“Alleinerziehende Mütter sind sowieso immer die Gearschten, und jetzt mit dem Impfen kommen wir wie mit allem anderen auch wieder mal als letzte dran. Da sitzen jetzt die Rentner in der Außengastronomie und drehen den jungen Leuten eine lange Nase. Man hat am falschen Ende angefangen. Man hat, mit Verlaub, Halbtote als erste geimpft.”
(Kathrin K. 35, Schlosserin, alleinerziehend)
Mit Verlaub: man hat da angefangen, wo die meisten Intensivpatienten herkommen. Und das war richtig so.
Seit etwa Ende März ist es aber nicht mehr nachvollziehbar, wieso man ganze Büro-Belegschaften impft, während Schulkinder im Kinderzimmer vorm Rechner hocken müssen. Oder alles, was am Studium spannend und schön ist, durch Lektüre und Videos ersetzt wird. Etc.
(Man hätte natürlich sagen können: Intensivbetten gibt es nur bis 70/65/60! Oder so was. Aber wer hätte diese Entscheidung treffen sollen? Und wie hätten wir das als Gesellschaft getragen?)
Wen bitten Sie um Verlaub? Mich oder Frau K.?
Schlimm finde ich, wie die verschiedenen Gruppen gegeneinander ausgespielt werden. Eine Lösung habe ich auch nicht.

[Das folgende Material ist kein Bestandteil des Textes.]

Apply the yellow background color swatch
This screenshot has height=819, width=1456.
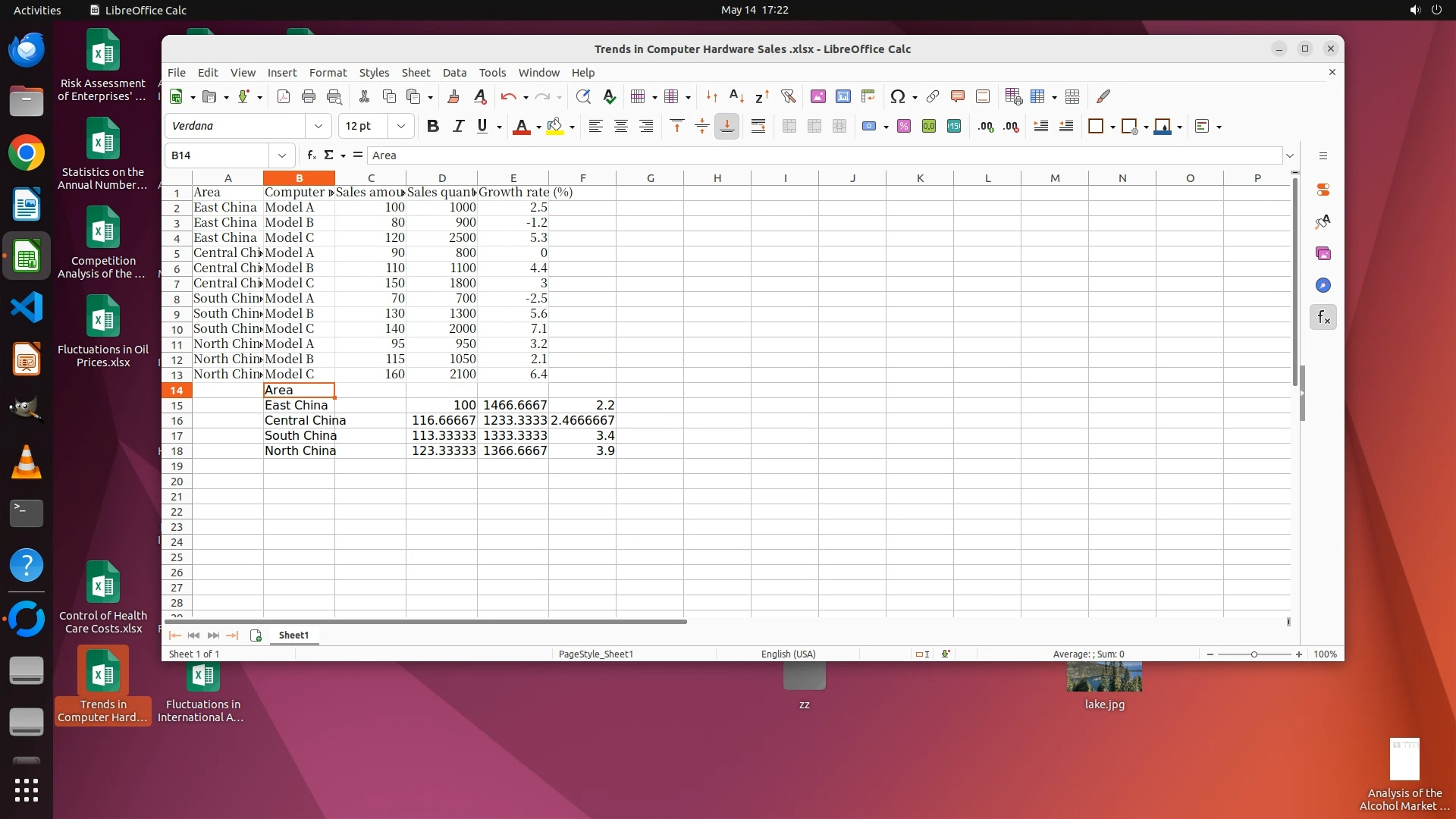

Jenseits aller Mißgunst gegen die vorgezogenen Betagten (die ich nicht teile), frage ich mich, ob man nicht besser dort mit dem Impfen hätte beginnen sollen, wo das Infektionsgeschehen besonders dynamisch war: bei jungen Menschen, bei mobilen Menschen, geographisch nach Hotspots, in sozialen Brennpunkten. Stattdessen hat man die Unvernünftigen zur Vernunft bringen wollen, Appell um Appell zur Einhaltung der Regeln rausgegeben und diejenigen geimpft, die als Überträger kaum mehr relevant sind. Ein entvökertes Altenpflegeheim ist tragisch: Aber für das Virus ist das das Ende, weiter geht es höchstens über ein, zwei Angehörige. Mich würde interessieren, ob nicht die Infektionsrate insgesamt schneller gesunken wäre, wenn man bei den Jungen angefangen hätte — und ob dieser schnellere Rückgang dann nicht wiederum dazu geführt hätte, daß die Intensivstationen hätten aufatmen können und insgesamt weniger Tote zu beklagen gewesen wären.